Few questions were asked. The night was far advanced, the travellers were agitated by their terrible drive and needed rest. It was enough that Anna had come.

All was well. Only Corinne and the green plaid, Mamselle Ulrika’s prized gift, were destroyed.

The whole house slept. But Gösta rose, dressed himself, and stole out. Unnoticed he led Don Juan out of the stable, harnessed him to the sledge, and meant to set out. But Anna Stjärnhök came out from the house.

“I heard you go out,” she said. “So I got up, too. I am ready to go with you.”

He went up to her and took her hand.

“Don’t you understand it yet? It cannot be. God does not wish it. Listen now and try to understand. I was here to dinner and saw their grief over your faithlessness. I went to Borg to bring you back to Ferdinand. But I have always been a good-for-nothing, and will never be anything else. I betrayed him, and kept you for myself. There is an old woman here who believes that I shall become a man. I betrayed her. And another poor old thing will freeze and starve here for the sake of dying among friends, but I was ready to let the wicked Sintram take her home. You were beautiful, and sin is sweet. It is so easy to tempt Gösta Berling. Oh, what a miserable wretch I am! I know how they love their home, all those in there, but I was ready just now to leave it to be pillaged. I forgot everything for your sake, you were so sweet in your love. But now, Anna, now since I have seen their joy, I will not keep you; no, I will not. You could have made a man of me, but I may not keep you. Oh, my beloved! He there above mocks at our desires. We must bow under His chastising hand. Tell me that you from this day will take up your burden! All of them rely upon you. Say that you will stay with them and be their prop and help! If you love me, if you will lighten my deep sorrow, promise me this! My beloved, is your heart so great that you can conquer yourself, and smile in doing it?”

She accepted the renunciation in a sort of ecstasy.

“I shall do as you wish⁠—sacrifice myself and smile.”

“And not hate my poor friends?”

She smiled sadly.

“As long as I love you, I shall love them.”

“Now for the first time I know what you are. It is hard to leave you.”

“Farewell, Gösta! Go, and God be with you! My love shall not tempt you to sin.”

She turned to go in. He followed her.

“Will you soon forget me?”

“Go, Gösta! We are only human.”

He threw himself down in the sledge, but then she came back again.

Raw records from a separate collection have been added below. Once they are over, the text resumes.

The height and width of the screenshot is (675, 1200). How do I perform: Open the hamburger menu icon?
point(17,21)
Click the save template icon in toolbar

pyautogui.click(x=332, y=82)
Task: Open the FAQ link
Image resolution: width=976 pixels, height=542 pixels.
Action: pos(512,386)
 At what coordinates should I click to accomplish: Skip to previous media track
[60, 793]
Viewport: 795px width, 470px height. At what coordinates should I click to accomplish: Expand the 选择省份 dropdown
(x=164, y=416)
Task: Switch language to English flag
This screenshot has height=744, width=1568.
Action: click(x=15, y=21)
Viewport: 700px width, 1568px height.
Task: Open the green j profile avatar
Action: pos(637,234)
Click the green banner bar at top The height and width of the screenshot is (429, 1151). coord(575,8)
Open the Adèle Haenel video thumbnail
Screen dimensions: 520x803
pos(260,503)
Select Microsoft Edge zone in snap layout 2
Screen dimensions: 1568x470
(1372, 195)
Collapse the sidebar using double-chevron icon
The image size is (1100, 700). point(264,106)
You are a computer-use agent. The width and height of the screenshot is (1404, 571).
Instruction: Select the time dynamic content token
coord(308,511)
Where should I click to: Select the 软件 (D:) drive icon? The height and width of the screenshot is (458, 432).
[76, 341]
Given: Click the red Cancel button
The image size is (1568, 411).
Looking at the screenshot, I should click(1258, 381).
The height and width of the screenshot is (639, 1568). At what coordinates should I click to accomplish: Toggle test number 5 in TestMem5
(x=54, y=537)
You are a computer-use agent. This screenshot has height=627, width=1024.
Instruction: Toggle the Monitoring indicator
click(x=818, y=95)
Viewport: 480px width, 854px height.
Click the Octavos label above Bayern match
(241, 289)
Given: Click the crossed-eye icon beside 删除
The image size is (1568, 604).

“Do you not think of the wolves?”

“Just of them I am thinking, but they have done their work. From me they have nothing more to get this night.”

Once more he stretched his arms towards her, but Don Juan became impatient and set off. He did not take the reins. He sat backwards and looked after her. Then he leaned against the seat and wept despairingly.

“I have possessed happiness and driven her from me; I myself drove her from me. Why did I not keep her?”

Ah, Gösta Berling, strongest and weakest of men!